* To do *
Please retype the whole listing so that it matches the original exactly.

* Source data *
=== Section Start ===

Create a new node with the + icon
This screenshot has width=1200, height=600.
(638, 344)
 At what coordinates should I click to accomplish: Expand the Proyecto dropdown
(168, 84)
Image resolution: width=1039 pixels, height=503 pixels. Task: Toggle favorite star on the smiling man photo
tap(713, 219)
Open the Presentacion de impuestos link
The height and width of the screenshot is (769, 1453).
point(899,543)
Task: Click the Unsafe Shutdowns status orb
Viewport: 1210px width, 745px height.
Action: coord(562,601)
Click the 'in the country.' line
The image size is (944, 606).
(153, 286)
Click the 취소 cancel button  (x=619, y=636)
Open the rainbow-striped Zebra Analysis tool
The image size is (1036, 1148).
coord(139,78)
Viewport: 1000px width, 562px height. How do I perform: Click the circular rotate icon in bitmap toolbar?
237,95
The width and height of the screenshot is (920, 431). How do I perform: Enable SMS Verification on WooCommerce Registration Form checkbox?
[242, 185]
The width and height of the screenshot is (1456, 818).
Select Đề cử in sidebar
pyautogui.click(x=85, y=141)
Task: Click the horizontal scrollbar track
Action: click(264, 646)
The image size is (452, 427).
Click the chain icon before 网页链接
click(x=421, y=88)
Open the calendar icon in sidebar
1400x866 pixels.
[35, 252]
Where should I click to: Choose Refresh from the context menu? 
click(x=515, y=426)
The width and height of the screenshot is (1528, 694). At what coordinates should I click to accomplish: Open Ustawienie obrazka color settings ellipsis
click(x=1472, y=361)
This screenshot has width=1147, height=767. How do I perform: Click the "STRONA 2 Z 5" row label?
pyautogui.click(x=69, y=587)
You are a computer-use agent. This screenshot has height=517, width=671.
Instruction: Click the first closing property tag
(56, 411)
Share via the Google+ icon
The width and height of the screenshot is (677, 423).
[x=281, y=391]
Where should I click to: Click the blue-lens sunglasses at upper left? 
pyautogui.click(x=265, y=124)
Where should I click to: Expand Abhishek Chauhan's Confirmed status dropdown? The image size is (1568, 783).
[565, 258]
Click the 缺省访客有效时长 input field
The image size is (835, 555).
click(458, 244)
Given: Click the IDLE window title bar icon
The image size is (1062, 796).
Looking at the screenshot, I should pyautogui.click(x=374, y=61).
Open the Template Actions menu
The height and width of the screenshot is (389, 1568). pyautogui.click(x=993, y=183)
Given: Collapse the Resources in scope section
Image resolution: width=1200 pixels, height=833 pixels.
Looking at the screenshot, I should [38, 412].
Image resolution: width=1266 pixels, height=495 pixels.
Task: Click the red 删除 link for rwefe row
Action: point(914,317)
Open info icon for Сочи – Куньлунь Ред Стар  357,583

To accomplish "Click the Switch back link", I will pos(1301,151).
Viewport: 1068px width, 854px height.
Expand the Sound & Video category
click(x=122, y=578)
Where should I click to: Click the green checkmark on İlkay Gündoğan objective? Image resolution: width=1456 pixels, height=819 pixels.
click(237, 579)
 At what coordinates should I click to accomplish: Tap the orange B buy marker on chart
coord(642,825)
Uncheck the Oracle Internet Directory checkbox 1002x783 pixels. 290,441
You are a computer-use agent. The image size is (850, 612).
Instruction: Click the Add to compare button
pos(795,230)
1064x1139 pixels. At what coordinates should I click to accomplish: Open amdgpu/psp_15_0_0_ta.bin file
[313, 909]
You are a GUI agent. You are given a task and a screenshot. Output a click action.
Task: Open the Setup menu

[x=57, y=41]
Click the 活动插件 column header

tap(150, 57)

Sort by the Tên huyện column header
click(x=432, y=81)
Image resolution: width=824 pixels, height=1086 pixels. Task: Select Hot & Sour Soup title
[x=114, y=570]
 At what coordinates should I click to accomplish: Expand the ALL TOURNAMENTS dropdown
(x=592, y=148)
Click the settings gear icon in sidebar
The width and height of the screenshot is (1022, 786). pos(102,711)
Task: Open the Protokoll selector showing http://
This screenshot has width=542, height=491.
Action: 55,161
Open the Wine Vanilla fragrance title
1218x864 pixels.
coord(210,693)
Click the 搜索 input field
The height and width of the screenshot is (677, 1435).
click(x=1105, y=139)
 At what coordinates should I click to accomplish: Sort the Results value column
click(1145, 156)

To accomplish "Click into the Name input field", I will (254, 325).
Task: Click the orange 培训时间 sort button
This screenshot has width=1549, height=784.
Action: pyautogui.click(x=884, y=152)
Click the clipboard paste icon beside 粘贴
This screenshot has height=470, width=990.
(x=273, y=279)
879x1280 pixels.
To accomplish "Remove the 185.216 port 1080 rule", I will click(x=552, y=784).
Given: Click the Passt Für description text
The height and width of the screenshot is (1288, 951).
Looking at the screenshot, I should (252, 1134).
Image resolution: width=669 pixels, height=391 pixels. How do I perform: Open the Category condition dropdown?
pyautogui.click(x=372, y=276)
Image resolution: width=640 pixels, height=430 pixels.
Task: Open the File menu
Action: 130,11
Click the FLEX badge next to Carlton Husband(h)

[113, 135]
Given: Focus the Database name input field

=== Section End ===

* Worked solution *
Create a new node with the + icon
This screenshot has width=1200, height=600.
(638, 344)
 At what coordinates should I click to accomplish: Expand the Proyecto dropdown
(168, 84)
Image resolution: width=1039 pixels, height=503 pixels. Task: Toggle favorite star on the smiling man photo
tap(713, 219)
Open the Presentacion de impuestos link
The height and width of the screenshot is (769, 1453).
point(899,543)
Task: Click the Unsafe Shutdowns status orb
Viewport: 1210px width, 745px height.
Action: coord(562,601)
Click the 'in the country.' line
The image size is (944, 606).
(153, 286)
Click the 취소 cancel button  (x=619, y=636)
Open the rainbow-striped Zebra Analysis tool
The image size is (1036, 1148).
coord(139,78)
Viewport: 1000px width, 562px height. How do I perform: Click the circular rotate icon in bitmap toolbar?
237,95
The width and height of the screenshot is (920, 431). How do I perform: Enable SMS Verification on WooCommerce Registration Form checkbox?
[242, 185]
The width and height of the screenshot is (1456, 818).
Select Đề cử in sidebar
pyautogui.click(x=85, y=141)
Task: Click the horizontal scrollbar track
Action: click(264, 646)
The image size is (452, 427).
Click the chain icon before 网页链接
click(x=421, y=88)
Open the calendar icon in sidebar
1400x866 pixels.
[35, 252]
Where should I click to: Choose Refresh from the context menu? 
click(x=515, y=426)
The width and height of the screenshot is (1528, 694). At what coordinates should I click to accomplish: Open Ustawienie obrazka color settings ellipsis
click(x=1472, y=361)
This screenshot has width=1147, height=767. How do I perform: Click the "STRONA 2 Z 5" row label?
pyautogui.click(x=69, y=587)
You are a computer-use agent. This screenshot has height=517, width=671.
Instruction: Click the first closing property tag
(56, 411)
Share via the Google+ icon
The width and height of the screenshot is (677, 423).
[x=281, y=391]
Where should I click to: Click the blue-lens sunglasses at upper left? 
pyautogui.click(x=265, y=124)
Where should I click to: Expand Abhishek Chauhan's Confirmed status dropdown? The image size is (1568, 783).
[565, 258]
Click the 缺省访客有效时长 input field
The image size is (835, 555).
click(458, 244)
Given: Click the IDLE window title bar icon
The image size is (1062, 796).
Looking at the screenshot, I should pyautogui.click(x=374, y=61).
Open the Template Actions menu
The height and width of the screenshot is (389, 1568). pyautogui.click(x=993, y=183)
Given: Collapse the Resources in scope section
Image resolution: width=1200 pixels, height=833 pixels.
Looking at the screenshot, I should [38, 412].
Image resolution: width=1266 pixels, height=495 pixels.
Task: Click the red 删除 link for rwefe row
Action: point(914,317)
Open info icon for Сочи – Куньлунь Ред Стар  357,583

To accomplish "Click the Switch back link", I will pos(1301,151).
Viewport: 1068px width, 854px height.
Expand the Sound & Video category
click(x=122, y=578)
Where should I click to: Click the green checkmark on İlkay Gündoğan objective? Image resolution: width=1456 pixels, height=819 pixels.
click(237, 579)
 At what coordinates should I click to accomplish: Tap the orange B buy marker on chart
coord(642,825)
Uncheck the Oracle Internet Directory checkbox 1002x783 pixels. 290,441
You are a computer-use agent. The image size is (850, 612).
Instruction: Click the Add to compare button
pos(795,230)
1064x1139 pixels. At what coordinates should I click to accomplish: Open amdgpu/psp_15_0_0_ta.bin file
[313, 909]
You are a GUI agent. You are given a task and a screenshot. Output a click action.
Task: Open the Setup menu

[x=57, y=41]
Click the 活动插件 column header

tap(150, 57)

Sort by the Tên huyện column header
click(x=432, y=81)
Image resolution: width=824 pixels, height=1086 pixels. Task: Select Hot & Sour Soup title
[x=114, y=570]
 At what coordinates should I click to accomplish: Expand the ALL TOURNAMENTS dropdown
(x=592, y=148)
Click the settings gear icon in sidebar
The width and height of the screenshot is (1022, 786). pos(102,711)
Task: Open the Protokoll selector showing http://
This screenshot has width=542, height=491.
Action: 55,161
Open the Wine Vanilla fragrance title
1218x864 pixels.
coord(210,693)
Click the 搜索 input field
The height and width of the screenshot is (677, 1435).
click(x=1105, y=139)
 At what coordinates should I click to accomplish: Sort the Results value column
click(1145, 156)

To accomplish "Click into the Name input field", I will (254, 325).
Task: Click the orange 培训时间 sort button
This screenshot has width=1549, height=784.
Action: pyautogui.click(x=884, y=152)
Click the clipboard paste icon beside 粘贴
This screenshot has height=470, width=990.
(x=273, y=279)
879x1280 pixels.
To accomplish "Remove the 185.216 port 1080 rule", I will click(x=552, y=784).
Given: Click the Passt Für description text
The height and width of the screenshot is (1288, 951).
Looking at the screenshot, I should (252, 1134).
Image resolution: width=669 pixels, height=391 pixels. How do I perform: Open the Category condition dropdown?
pyautogui.click(x=372, y=276)
Image resolution: width=640 pixels, height=430 pixels.
Task: Open the File menu
Action: 130,11
Click the FLEX badge next to Carlton Husband(h)

[113, 135]
Given: Focus the Database name input field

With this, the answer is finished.